The group, all of whom are old enough to remember the founding of Israel as a Jewish state, agree that a two-state solution would be better than the ongoing wars but worry, as one says, that “Israel always ends up upstream.”
“Everybody loves him here,” says Elayne Marcus, one of 20 members of the discussion group, of Markovich. “He brings entertainment.”
Markovich started volunteering at Montefiore, transporting wheelchairs and other small jobs, to earn community service credit while a student at Beachwood High School. “I started enjoying it,” he says. “I feel appreciated, and they feel appreciated.”

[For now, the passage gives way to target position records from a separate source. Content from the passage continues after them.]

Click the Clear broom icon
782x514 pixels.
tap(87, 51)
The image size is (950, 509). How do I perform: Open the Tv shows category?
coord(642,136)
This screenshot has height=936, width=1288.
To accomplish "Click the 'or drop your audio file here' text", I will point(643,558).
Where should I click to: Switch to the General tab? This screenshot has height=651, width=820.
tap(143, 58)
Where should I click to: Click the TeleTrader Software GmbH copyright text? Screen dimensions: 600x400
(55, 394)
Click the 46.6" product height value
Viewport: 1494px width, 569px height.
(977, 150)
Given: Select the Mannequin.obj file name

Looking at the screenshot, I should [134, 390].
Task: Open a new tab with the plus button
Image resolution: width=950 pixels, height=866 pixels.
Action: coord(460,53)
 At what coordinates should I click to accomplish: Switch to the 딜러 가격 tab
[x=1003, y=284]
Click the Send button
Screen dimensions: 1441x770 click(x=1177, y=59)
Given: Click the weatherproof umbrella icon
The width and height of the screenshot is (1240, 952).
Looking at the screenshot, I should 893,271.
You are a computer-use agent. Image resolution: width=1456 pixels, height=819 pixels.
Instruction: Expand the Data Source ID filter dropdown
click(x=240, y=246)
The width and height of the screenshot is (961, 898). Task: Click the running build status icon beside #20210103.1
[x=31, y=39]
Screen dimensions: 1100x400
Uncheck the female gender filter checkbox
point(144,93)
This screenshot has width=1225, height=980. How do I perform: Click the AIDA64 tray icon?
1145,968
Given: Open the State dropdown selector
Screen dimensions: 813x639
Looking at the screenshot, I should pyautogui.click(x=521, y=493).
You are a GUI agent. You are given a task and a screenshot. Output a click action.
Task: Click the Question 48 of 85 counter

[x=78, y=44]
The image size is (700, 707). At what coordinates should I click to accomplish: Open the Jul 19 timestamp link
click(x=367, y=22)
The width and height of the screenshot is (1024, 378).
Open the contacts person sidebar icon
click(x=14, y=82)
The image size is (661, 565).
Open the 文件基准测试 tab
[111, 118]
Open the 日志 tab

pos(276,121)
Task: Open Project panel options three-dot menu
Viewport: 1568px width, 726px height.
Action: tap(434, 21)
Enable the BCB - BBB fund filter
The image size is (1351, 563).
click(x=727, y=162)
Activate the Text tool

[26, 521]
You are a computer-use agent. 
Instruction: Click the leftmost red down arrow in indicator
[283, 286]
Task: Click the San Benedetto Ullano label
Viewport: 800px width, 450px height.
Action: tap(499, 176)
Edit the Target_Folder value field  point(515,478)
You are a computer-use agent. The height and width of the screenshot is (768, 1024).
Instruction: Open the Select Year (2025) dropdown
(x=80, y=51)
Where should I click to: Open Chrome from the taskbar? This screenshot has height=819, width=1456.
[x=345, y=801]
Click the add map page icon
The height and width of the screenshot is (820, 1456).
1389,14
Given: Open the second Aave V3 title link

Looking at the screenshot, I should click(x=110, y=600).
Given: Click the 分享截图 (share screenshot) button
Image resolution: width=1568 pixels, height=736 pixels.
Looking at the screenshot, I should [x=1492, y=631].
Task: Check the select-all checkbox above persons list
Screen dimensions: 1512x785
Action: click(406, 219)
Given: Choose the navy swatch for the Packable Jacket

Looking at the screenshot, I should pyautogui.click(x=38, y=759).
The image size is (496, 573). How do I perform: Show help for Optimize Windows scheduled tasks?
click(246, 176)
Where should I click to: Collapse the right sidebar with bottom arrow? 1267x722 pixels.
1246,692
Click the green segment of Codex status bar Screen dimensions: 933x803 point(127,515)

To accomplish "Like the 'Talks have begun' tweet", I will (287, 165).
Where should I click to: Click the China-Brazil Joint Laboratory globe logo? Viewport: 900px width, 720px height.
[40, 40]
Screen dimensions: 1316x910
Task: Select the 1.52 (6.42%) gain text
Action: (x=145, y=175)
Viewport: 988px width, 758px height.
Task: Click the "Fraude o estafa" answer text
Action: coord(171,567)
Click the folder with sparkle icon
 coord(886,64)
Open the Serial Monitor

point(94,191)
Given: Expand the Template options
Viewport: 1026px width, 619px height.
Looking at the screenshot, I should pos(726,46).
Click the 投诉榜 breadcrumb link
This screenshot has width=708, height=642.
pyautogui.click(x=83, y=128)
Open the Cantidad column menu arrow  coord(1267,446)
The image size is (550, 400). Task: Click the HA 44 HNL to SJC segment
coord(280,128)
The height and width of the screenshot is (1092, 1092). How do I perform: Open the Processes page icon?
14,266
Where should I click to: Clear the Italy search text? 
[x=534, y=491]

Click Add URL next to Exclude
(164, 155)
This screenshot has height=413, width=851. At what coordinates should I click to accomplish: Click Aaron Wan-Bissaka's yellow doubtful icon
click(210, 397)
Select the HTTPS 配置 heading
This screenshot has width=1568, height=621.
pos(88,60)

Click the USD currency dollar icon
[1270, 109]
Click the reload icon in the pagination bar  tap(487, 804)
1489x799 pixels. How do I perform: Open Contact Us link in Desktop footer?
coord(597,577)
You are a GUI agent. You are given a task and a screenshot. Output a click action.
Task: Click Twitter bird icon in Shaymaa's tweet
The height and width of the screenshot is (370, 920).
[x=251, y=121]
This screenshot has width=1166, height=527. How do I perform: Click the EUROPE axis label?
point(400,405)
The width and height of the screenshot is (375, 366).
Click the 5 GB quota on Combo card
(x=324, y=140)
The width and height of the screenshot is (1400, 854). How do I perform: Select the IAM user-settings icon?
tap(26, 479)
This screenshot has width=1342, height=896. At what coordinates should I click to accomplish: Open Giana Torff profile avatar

He wanted to continue volunteering after high school, so Wiggins offered him two time slots to plan some sort of Judaic activity. That was a perfect fit for someone with his Jewish background.
His parents Irene and Levy Markovich came from the former Soviet Union, so they didn’t grow up observing Jewish holidays or traditions. They sent their son to Gross Schechter Day School because they wanted him to have the Jewish opportunities they never had. The traditions were appealing to Markovich, and he began to seek out new ways to learn and connect to Judaism, particularly through youth groups like NCSY, BBYO and the Israel Culture Club. He started attending services at Heights Jewish Center Synagogue with his grandfather, a Holocaust survivor, and becoming more observant.
“So here I am, 18 years old, having Judaic discussions at a senior home,” he says. “The first day, I had three people. We talked about ‘What does it mean to be a Jew?’ We had a great discussion.”
The secret, Markovich learned, is not what he presents, but how well he listens. The group often asks his opinion, but he demurs, saying, “Everyone has their own opinions.”
More and more people started coming to the twice-weekly discussion group – the residents call it “going to David.” Markovich mixes in current events, Torah study and controversial topics.
“One good discussion we had was about Christians donating money to Israel. Is it good for the country?” he says. “We talk about everything from politics, to abortion, to a group in California that wants to ban circumcision.”
Some of his college friends don’t get it, he admits. “I say it’s something I enjoy doing, I gain a lot out of it. I feel like it’s a learning experience for me.”
And then, there are numerous invitations to meet his new friends’ granddaughters.
With all these perks, Markovich has decided to consider a career in the nursing home industry.